Il bisogno di consenso che le destre moderne hanno per raggiungere i loro obiettivi, le obbliga a una mimetizzazione della violenza esplicita, della forza bruta. Il primo grado di quest’alterazione è la menzogna, vero male della civiltà e prima ancella del potere. Seguono, l’incompetenza, l’incoerenza, la smemoratezza, il politicamente corretto e la comicità accattivante. Ognuna di esse porta con sé una quantità di violenza, un’ammissione d’impossibilità a guidare i rapporti umani con ragioni dimostrate. Le destre sono appunto fautrici di motivazioni politiche sentimentali, irrazionali, e i loro impianti ideologici sono sempre sostenuti da fondamenta volontaristiche, di gusto, che culminano nell’adorazione della “libertà” e nella dittatura dell’opinione. Nessuno dei loro leader ha interesse a spiegare la struttura sociale, piuttosto a mistificarla, a ricoprirla di mitologie arcaiche.

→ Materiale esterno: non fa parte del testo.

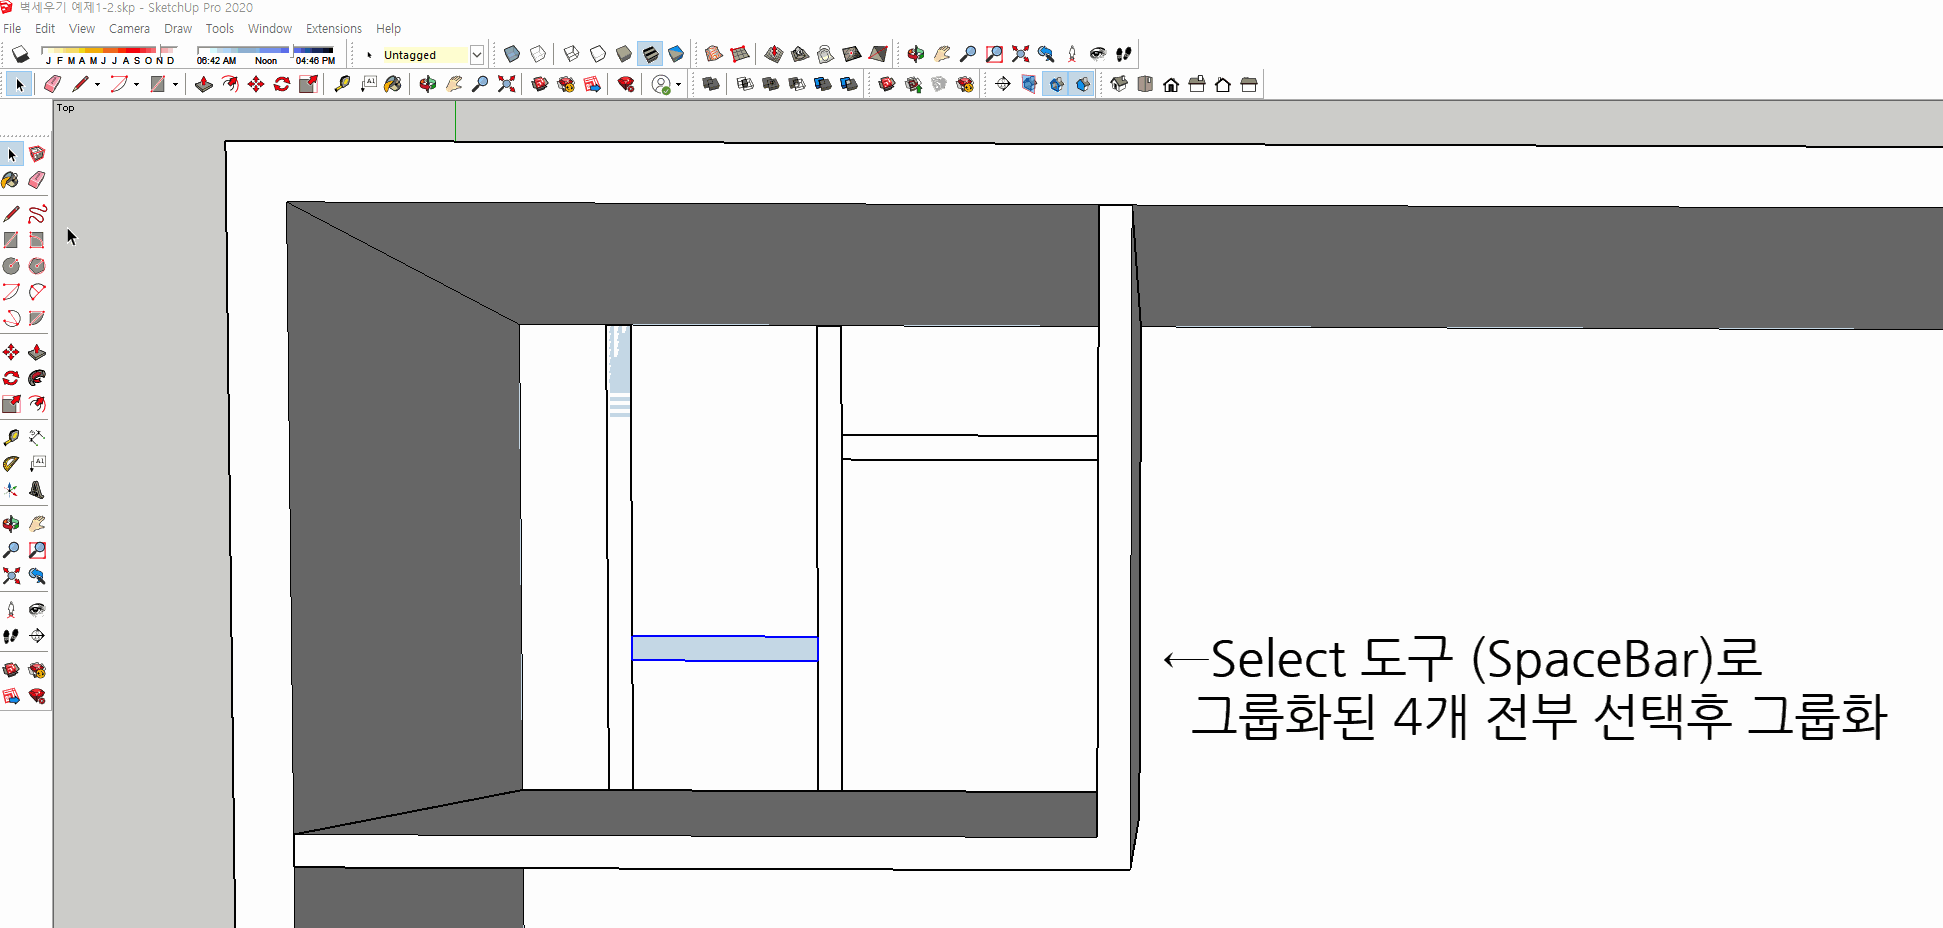Select the Isometric view button
1943x928 pixels.
(1119, 84)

Così, come per il politicamente corretto, anche per gli altri gradi, quelle che vogliono chiamarsi “sinistre” sono maestre. Esse aborriscono la violenza esplicita, ma fanno uso di quella mascherata con sbalorditiva frequenza. Ecco perché, quando è sorta tra la gente la sua vera antagonista, l’onestà (cioè la verità, la bravura, il raziocinio, la memoria, la schiettezza, la serietà), destre e sinistre si sono allertate contro il pericolo che rischiava di disarmarle. E tutto questo non avrà soluzione finché non arriverà il tempo in cui si farà a meno del consenso generale, finché il diritto al voto non sarà guadagnato in maniera selettiva.